◆……

「……すけ………啓輔っ!」

「……ん……はい。何ですか?」
 朝っぱらから騒がしい人だ。

「舞希に起こせって言われたんだよ。
………お前さあ、ケーキ好きか?」

 朔真さん、相川に使われてるし。

「…………好きですけど?」

「お前のせいかよ……
舞希が朝っぱらからケーキ作ってんだよ。
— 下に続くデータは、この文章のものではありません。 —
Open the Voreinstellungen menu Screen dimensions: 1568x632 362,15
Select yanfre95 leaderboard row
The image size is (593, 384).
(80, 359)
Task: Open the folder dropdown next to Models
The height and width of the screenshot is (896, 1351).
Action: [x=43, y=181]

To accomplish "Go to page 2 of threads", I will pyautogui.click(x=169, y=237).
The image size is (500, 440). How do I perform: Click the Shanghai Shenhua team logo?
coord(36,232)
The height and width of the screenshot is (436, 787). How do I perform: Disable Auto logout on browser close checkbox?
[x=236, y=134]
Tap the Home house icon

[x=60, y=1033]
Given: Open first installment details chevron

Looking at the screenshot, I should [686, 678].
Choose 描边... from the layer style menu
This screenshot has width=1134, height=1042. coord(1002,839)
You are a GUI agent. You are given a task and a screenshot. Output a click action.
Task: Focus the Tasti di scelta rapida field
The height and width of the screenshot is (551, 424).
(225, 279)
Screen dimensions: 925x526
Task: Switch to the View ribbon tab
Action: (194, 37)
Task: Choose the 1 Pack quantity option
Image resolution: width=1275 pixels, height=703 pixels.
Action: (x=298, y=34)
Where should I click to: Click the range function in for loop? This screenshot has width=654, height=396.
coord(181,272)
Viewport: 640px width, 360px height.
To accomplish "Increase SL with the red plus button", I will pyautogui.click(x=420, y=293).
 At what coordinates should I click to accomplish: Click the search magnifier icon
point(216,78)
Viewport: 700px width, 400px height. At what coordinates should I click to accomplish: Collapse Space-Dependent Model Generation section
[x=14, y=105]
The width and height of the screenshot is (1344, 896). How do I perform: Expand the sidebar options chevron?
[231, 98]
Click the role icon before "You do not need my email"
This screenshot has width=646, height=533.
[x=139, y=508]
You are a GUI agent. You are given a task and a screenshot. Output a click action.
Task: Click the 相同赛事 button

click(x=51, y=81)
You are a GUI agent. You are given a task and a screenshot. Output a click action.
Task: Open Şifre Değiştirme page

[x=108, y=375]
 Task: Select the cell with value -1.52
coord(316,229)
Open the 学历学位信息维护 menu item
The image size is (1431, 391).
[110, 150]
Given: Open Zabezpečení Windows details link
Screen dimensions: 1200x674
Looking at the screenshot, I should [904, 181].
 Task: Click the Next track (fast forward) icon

」

 ため息混じりに朔真さんは最悪だという顔をしている。

「そうですか……」

「…………お前、男だよな?」

 見て分かるよな?

 甘いもんが好きだからってそんなこと聞くのか?

 何なんだ、この人は……。

「男ですけど?何か」

「………何もしなかったのか?」
 あぁ………、相川のことか。

「もちろん我慢しましたよ」

「いやいや、我慢って………。
そういう柄じゃないよな?」

「………初めて自分から好きになった女ですよ?

慎重にいかないと………。

下手して嫌われたくねぇから………」

「だからって俺の好意を無駄にしなくても」
「やっぱりわざとだったんですね…?」

 朔真さんは「しまった」という顔をしている。

 まぁ、朔真さんならわざとだろうと思ってたけど。

「いや、だからその、な?」

「はぁ………」

「悪かったって」

 朔真さんが笑いながら謝っていると、ガチャっと小さな音ともにドアが開き、相川がひょこっと顔を覗かせた。

「………おはようございます」

「おはよ」

「朔兄全然戻ってこないから……。
朝ご飯できてますよ?」

「舞希ごめん、ごめん」

「あぁ……。すぐ行くから」

「分かりました」

 相川はほっとしたような表情で部屋をあとにした。